The biographies of thinkers are often quite revealing. But let’s be on guard against the tricks our minds play with us when our inborn drive towards utilitarian causality belittles the actual arguments advanced by them. Instead let’s take these biographies as the forms enabling intelligent observation and penetrating reasoning, as opposed to “explanations” for why someone said something we may disagree with. We shouldn’t dismiss someone’s insights that way, just as we shouldn’t blindly accept someone’s theories just because he has a biography or temperament that happens to be like our own.
Some forms, it is true, are so inherently ugly and chaotic that we can safely assume no sensible thought can come of them, just as some soils are so poisoned and degraded that no flower will make them its home. But we can’t turn this rather trivial observation into a general rule, thereby confusing form and quality.
Let’s stop fantasizing about the supposed psychological motivations of thinkers, but read them and ponder what they had to say—even when it goes against the zeitgeist and our existing beliefs. Especially then, in fact.
For a related discussion, see also my essay about McGilchrist’s work:
This is the longest definition of "ad hominem" I have ever read.
Seriously though, this is a good point to be making, how we short circuit actually engaging with a writer's arguments by just saying "well, they only say that because...". That might be a slightly useful heuristic if we are incapable of engaging with the argument and putting it in the ground, perhaps because we are unfortunately discussing something unfalsifiable, but generally it is a mental trap.
As you say, knowing someone's background can help contextualize their arguments, for instance casting light on their perspective, or highlighting hypocrisy, but generally I think we should be agnostic of the author's "reasons" for writing something and focus on the truth of their arguments. For example, people always fuss that Grotius wrote "The Free Sea" because he was commissioned to write a defense of the Netherlands' capturing of a Spanish ship (if I am recalling the countries correctly) but that is besides the point; sure, it was motivated reasoning, but the reasoning is dead sound in any case. No one points out gaps or leaps of assumption that would normally mark motivated reasoning, but instead just say "Well, he was hired to make an argument" as though that makes the argument invalid.
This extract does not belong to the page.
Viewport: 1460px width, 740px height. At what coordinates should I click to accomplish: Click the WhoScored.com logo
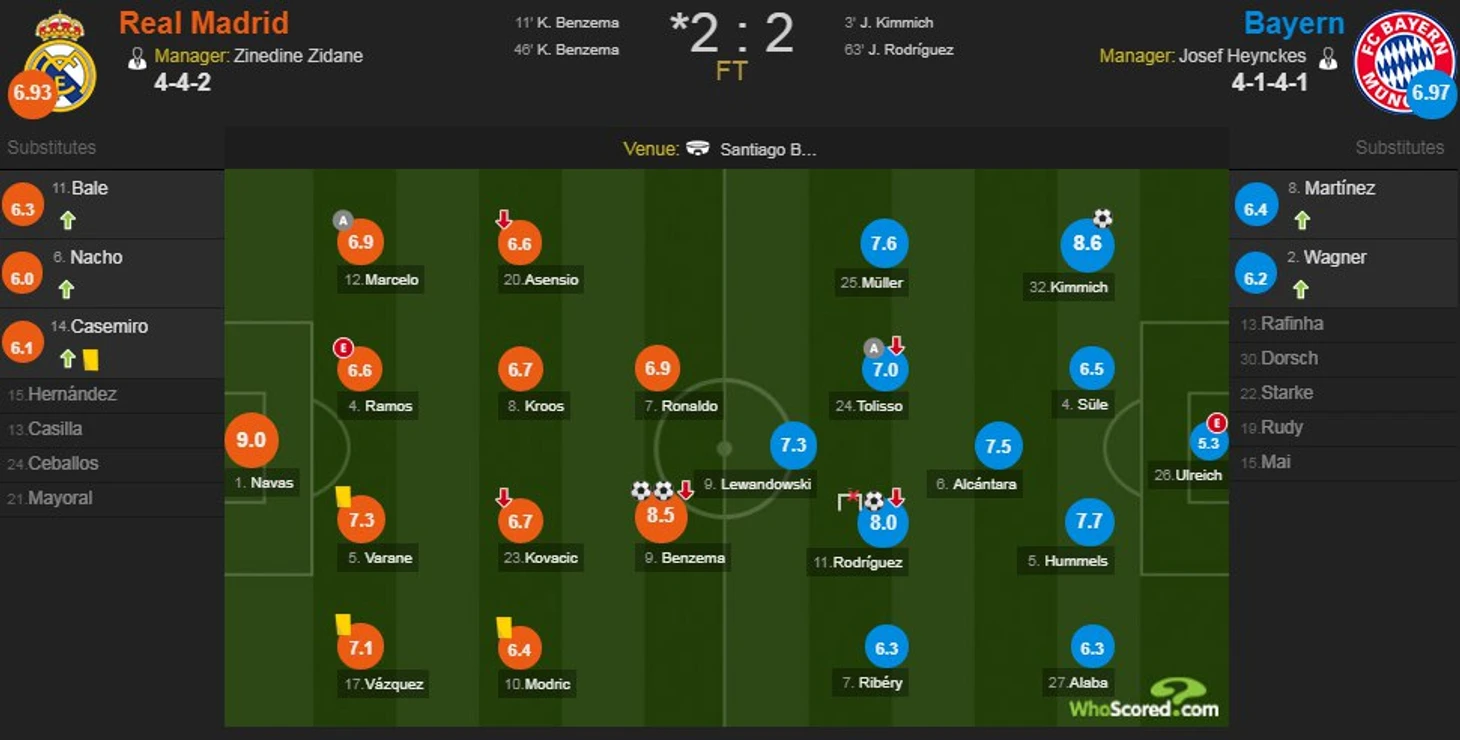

Perhaps a distinction: psychologizing and the "psychologizing fallacy." I think psychologizing can be helpful in some cases, as it brings a sense of healthy distrust, disabusing one from fanboying over an impressive thinker. However, it's essential to avoid the psychologizing fallacy, where one dismisses someone's views due to presumed unexamined motivations behind those views. Besides, psychologically uncalibrated individuals often focus on aspects of reality that others often overlook.